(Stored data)
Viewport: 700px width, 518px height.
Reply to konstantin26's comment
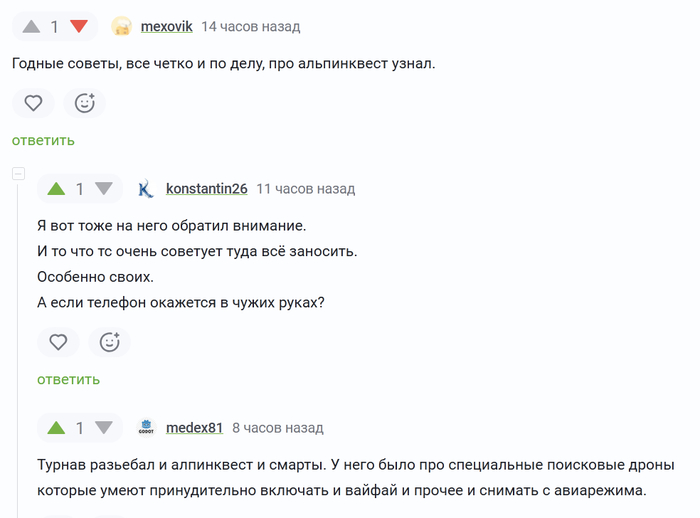69,379
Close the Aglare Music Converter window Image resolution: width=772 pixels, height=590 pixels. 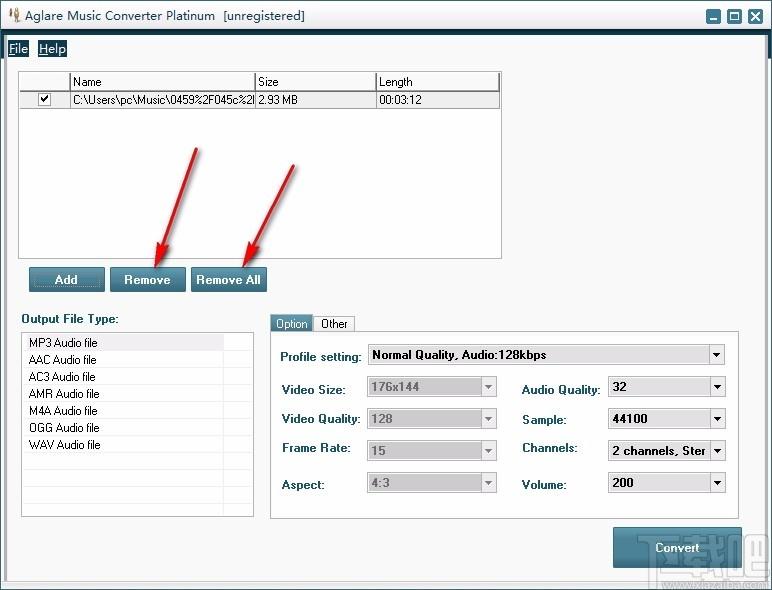[x=755, y=17]
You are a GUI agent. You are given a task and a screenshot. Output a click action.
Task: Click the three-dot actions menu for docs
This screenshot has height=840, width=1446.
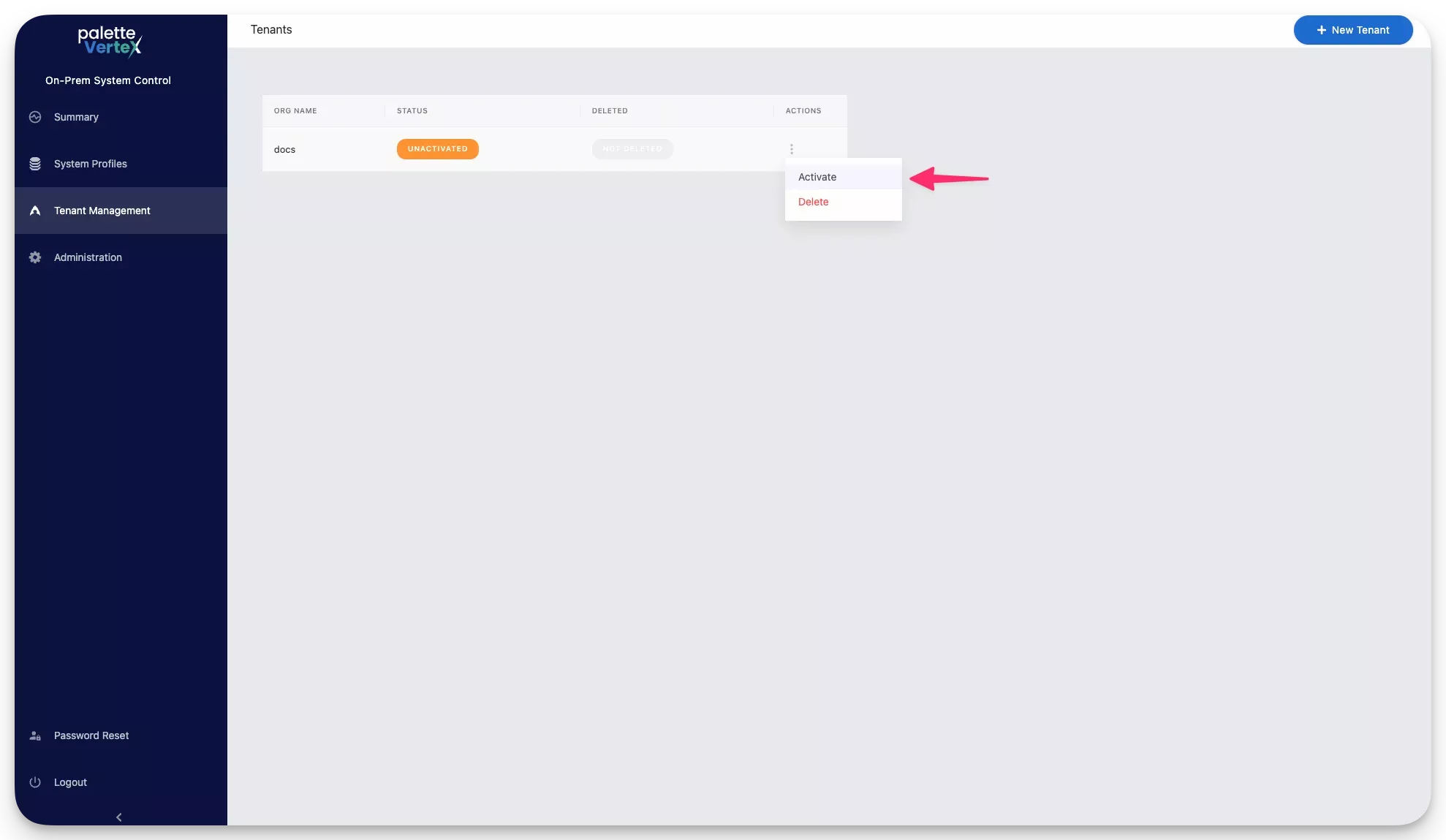click(791, 149)
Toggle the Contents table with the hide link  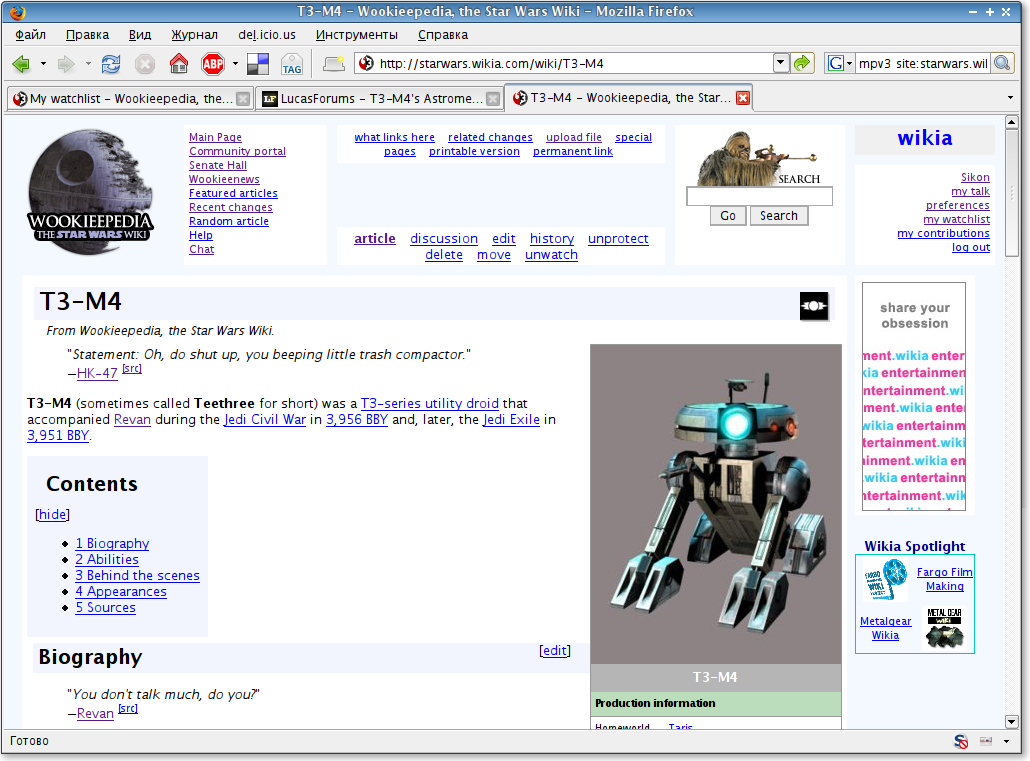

= EXERCISE DESCRIPTION =
Return, exactly as they appear, the lines from the line containing "Task: Click the" through the end of the records above, both ends included, without pictures.

= TASK ANSWER =
Task: Click the three-dot actions menu for docs
This screenshot has height=840, width=1446.
click(791, 149)
Toggle the Contents table with the hide link  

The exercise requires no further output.